Retype the full set of records. Keep every character identical.
+---+
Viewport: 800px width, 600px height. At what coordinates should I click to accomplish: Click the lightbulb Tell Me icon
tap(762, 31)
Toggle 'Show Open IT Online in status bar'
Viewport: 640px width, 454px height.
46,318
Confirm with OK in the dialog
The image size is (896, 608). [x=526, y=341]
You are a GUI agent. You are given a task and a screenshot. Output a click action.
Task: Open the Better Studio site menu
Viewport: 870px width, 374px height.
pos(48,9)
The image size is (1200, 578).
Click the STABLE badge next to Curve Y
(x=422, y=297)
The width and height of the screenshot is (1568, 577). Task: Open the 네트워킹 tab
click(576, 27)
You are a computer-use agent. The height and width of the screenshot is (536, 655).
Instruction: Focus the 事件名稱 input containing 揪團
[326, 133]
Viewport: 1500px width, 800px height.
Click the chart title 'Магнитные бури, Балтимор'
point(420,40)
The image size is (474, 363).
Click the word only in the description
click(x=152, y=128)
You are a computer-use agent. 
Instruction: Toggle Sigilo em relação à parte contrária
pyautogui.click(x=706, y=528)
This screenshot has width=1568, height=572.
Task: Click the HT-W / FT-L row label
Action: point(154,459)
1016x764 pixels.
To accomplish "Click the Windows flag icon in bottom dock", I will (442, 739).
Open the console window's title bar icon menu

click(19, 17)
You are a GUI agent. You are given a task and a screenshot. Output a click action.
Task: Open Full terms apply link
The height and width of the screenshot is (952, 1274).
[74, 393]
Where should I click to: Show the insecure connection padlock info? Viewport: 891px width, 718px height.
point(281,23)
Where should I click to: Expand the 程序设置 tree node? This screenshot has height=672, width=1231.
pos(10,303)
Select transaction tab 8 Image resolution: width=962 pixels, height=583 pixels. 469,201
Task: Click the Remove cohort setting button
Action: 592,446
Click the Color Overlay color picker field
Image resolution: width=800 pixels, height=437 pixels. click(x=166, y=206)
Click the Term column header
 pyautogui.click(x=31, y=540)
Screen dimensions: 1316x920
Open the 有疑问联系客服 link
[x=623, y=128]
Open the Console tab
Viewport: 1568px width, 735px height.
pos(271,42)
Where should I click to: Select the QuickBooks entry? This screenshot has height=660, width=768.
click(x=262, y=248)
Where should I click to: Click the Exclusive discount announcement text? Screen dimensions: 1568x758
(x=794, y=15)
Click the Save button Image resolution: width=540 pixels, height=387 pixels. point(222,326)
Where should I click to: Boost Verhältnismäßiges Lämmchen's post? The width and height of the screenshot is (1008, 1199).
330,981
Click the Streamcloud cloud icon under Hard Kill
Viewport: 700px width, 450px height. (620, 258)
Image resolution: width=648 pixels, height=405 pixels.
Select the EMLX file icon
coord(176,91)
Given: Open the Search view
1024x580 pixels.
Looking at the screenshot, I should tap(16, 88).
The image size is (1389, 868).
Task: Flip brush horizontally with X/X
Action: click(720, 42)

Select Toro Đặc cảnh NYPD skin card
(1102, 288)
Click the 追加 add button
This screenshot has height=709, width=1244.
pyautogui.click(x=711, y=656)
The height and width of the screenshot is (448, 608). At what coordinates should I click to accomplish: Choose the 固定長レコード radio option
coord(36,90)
+---+
Task output:
Viewport: 800px width, 600px height. At what coordinates should I click to accomplish: Click the lightbulb Tell Me icon
tap(762, 31)
Toggle 'Show Open IT Online in status bar'
Viewport: 640px width, 454px height.
46,318
Confirm with OK in the dialog
The image size is (896, 608). [x=526, y=341]
You are a GUI agent. You are given a task and a screenshot. Output a click action.
Task: Open the Better Studio site menu
Viewport: 870px width, 374px height.
pos(48,9)
The image size is (1200, 578).
Click the STABLE badge next to Curve Y
(x=422, y=297)
The width and height of the screenshot is (1568, 577). Task: Open the 네트워킹 tab
click(576, 27)
You are a computer-use agent. The height and width of the screenshot is (536, 655).
Instruction: Focus the 事件名稱 input containing 揪團
[326, 133]
Viewport: 1500px width, 800px height.
Click the chart title 'Магнитные бури, Балтимор'
point(420,40)
The image size is (474, 363).
Click the word only in the description
click(x=152, y=128)
You are a computer-use agent. 
Instruction: Toggle Sigilo em relação à parte contrária
pyautogui.click(x=706, y=528)
This screenshot has width=1568, height=572.
Task: Click the HT-W / FT-L row label
Action: point(154,459)
1016x764 pixels.
To accomplish "Click the Windows flag icon in bottom dock", I will (442, 739).
Open the console window's title bar icon menu

click(19, 17)
You are a GUI agent. You are given a task and a screenshot. Output a click action.
Task: Open Full terms apply link
The height and width of the screenshot is (952, 1274).
[74, 393]
Where should I click to: Show the insecure connection padlock info? Viewport: 891px width, 718px height.
point(281,23)
Where should I click to: Expand the 程序设置 tree node? This screenshot has height=672, width=1231.
pos(10,303)
Select transaction tab 8 Image resolution: width=962 pixels, height=583 pixels. 469,201
Task: Click the Remove cohort setting button
Action: 592,446
Click the Color Overlay color picker field
Image resolution: width=800 pixels, height=437 pixels. click(x=166, y=206)
Click the Term column header
 pyautogui.click(x=31, y=540)
Screen dimensions: 1316x920
Open the 有疑问联系客服 link
[x=623, y=128]
Open the Console tab
Viewport: 1568px width, 735px height.
pos(271,42)
Where should I click to: Select the QuickBooks entry? This screenshot has height=660, width=768.
click(x=262, y=248)
Where should I click to: Click the Exclusive discount announcement text? Screen dimensions: 1568x758
(x=794, y=15)
Click the Save button Image resolution: width=540 pixels, height=387 pixels. point(222,326)
Where should I click to: Boost Verhältnismäßiges Lämmchen's post? The width and height of the screenshot is (1008, 1199).
330,981
Click the Streamcloud cloud icon under Hard Kill
Viewport: 700px width, 450px height. (620, 258)
Image resolution: width=648 pixels, height=405 pixels.
Select the EMLX file icon
coord(176,91)
Given: Open the Search view
1024x580 pixels.
Looking at the screenshot, I should tap(16, 88).
The image size is (1389, 868).
Task: Flip brush horizontally with X/X
Action: click(720, 42)

Select Toro Đặc cảnh NYPD skin card
(1102, 288)
Click the 追加 add button
This screenshot has height=709, width=1244.
pyautogui.click(x=711, y=656)
The height and width of the screenshot is (448, 608). At what coordinates should I click to accomplish: Choose the 固定長レコード radio option
coord(36,90)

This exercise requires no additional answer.